**GIVEN RECORDS:**
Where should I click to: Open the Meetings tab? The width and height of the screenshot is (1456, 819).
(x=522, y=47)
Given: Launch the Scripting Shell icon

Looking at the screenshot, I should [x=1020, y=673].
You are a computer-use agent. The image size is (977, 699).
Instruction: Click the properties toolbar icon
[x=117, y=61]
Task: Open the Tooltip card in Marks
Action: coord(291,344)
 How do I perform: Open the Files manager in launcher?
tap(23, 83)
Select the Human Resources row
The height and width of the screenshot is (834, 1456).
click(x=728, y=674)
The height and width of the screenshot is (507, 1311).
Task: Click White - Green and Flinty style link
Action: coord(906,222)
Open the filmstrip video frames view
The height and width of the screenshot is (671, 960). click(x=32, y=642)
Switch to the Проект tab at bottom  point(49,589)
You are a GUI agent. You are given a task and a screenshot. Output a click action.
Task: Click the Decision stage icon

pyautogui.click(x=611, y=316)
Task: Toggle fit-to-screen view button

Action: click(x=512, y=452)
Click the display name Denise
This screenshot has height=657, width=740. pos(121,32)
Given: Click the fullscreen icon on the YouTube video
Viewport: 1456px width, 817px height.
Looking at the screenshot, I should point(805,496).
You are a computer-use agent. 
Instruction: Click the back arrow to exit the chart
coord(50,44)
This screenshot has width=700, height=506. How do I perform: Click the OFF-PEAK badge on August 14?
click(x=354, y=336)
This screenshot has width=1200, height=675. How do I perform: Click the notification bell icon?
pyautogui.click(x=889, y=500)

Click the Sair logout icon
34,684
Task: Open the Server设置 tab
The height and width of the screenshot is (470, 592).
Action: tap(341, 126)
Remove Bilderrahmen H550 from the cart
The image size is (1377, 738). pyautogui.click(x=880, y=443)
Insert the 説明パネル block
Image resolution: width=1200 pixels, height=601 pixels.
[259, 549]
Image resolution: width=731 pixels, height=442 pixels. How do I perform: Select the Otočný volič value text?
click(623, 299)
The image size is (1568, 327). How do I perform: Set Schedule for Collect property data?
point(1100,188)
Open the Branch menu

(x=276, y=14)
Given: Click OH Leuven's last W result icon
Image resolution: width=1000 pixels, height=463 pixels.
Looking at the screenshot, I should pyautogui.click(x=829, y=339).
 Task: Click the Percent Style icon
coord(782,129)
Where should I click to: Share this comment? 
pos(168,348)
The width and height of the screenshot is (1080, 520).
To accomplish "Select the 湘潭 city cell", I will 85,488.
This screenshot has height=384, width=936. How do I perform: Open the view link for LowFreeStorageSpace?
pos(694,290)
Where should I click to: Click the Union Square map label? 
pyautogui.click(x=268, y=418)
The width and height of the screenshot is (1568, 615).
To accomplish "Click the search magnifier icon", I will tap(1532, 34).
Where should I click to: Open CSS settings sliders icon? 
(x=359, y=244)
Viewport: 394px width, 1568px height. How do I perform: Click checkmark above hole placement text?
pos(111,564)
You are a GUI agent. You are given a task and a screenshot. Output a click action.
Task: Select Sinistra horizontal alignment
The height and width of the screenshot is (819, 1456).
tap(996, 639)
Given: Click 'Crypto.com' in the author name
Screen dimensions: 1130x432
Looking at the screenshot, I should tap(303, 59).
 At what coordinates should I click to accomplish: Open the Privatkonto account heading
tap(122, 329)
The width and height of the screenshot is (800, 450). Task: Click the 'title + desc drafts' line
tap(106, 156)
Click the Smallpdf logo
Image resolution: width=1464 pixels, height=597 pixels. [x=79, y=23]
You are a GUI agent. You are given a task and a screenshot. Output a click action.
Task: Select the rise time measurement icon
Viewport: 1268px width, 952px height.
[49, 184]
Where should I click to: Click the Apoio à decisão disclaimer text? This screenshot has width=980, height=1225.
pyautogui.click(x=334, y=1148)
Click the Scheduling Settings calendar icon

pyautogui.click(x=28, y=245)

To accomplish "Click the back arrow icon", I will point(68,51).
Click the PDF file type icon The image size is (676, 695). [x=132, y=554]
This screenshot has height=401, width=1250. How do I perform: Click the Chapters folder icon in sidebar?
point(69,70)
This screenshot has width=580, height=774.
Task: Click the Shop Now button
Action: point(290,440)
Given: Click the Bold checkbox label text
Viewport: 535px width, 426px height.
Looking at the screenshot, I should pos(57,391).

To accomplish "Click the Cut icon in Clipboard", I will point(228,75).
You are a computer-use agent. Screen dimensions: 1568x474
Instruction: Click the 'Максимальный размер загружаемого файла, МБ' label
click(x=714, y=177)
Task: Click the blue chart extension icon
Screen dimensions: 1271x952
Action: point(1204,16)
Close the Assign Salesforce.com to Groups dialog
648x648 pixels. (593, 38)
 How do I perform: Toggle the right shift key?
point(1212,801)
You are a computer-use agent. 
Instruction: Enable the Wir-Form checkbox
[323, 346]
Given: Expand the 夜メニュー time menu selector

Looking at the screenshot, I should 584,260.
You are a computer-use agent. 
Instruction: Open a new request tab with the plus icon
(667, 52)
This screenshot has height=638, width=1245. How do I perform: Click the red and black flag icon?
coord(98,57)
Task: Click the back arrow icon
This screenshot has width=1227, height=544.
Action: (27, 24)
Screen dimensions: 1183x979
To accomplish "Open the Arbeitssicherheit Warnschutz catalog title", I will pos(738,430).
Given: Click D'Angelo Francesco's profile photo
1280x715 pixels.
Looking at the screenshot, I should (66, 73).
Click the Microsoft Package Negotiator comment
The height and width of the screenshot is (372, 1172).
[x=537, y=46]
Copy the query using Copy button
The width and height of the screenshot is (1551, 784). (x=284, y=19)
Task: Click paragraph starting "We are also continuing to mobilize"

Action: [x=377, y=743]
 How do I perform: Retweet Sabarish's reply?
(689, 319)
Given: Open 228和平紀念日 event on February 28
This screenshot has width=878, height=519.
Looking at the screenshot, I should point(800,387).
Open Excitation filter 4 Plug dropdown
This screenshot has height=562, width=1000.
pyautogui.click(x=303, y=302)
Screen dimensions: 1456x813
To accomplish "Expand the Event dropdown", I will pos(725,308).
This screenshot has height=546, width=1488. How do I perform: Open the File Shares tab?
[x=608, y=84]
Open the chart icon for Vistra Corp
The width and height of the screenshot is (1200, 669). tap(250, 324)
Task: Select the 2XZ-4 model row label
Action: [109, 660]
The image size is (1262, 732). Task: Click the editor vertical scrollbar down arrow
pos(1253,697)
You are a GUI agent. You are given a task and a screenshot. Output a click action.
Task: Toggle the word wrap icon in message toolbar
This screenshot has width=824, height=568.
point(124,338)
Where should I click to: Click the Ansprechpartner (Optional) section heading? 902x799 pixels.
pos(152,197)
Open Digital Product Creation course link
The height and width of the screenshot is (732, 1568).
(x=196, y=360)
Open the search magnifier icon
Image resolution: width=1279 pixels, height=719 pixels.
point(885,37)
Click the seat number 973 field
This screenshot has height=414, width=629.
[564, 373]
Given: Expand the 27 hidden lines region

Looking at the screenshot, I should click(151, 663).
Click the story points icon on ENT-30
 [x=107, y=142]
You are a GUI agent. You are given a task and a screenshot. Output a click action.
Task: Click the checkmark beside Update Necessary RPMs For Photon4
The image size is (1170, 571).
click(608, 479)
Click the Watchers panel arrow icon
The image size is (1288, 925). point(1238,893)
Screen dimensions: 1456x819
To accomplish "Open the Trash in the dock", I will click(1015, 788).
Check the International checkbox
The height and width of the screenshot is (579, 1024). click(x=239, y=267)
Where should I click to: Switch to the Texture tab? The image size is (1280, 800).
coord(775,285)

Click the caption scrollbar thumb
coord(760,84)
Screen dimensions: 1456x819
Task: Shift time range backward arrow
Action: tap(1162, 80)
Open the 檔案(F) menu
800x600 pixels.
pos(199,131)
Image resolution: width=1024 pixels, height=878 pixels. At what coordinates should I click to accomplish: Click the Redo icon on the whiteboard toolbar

**EXERCISE DIRECTIONS:** Reproduce the entries verbatim, beginning at the line that contains "Click the Sair logout icon" and stopping after the line that contains "coord(782,129)", with both of those lines included.

**TASK OUTPUT:**
Click the Sair logout icon
34,684
Task: Open the Server设置 tab
The height and width of the screenshot is (470, 592).
Action: tap(341, 126)
Remove Bilderrahmen H550 from the cart
The image size is (1377, 738). pyautogui.click(x=880, y=443)
Insert the 説明パネル block
Image resolution: width=1200 pixels, height=601 pixels.
[259, 549]
Image resolution: width=731 pixels, height=442 pixels. How do I perform: Select the Otočný volič value text?
click(623, 299)
The image size is (1568, 327). How do I perform: Set Schedule for Collect property data?
point(1100,188)
Open the Branch menu

(x=276, y=14)
Given: Click OH Leuven's last W result icon
Image resolution: width=1000 pixels, height=463 pixels.
Looking at the screenshot, I should pyautogui.click(x=829, y=339).
 Task: Click the Percent Style icon
coord(782,129)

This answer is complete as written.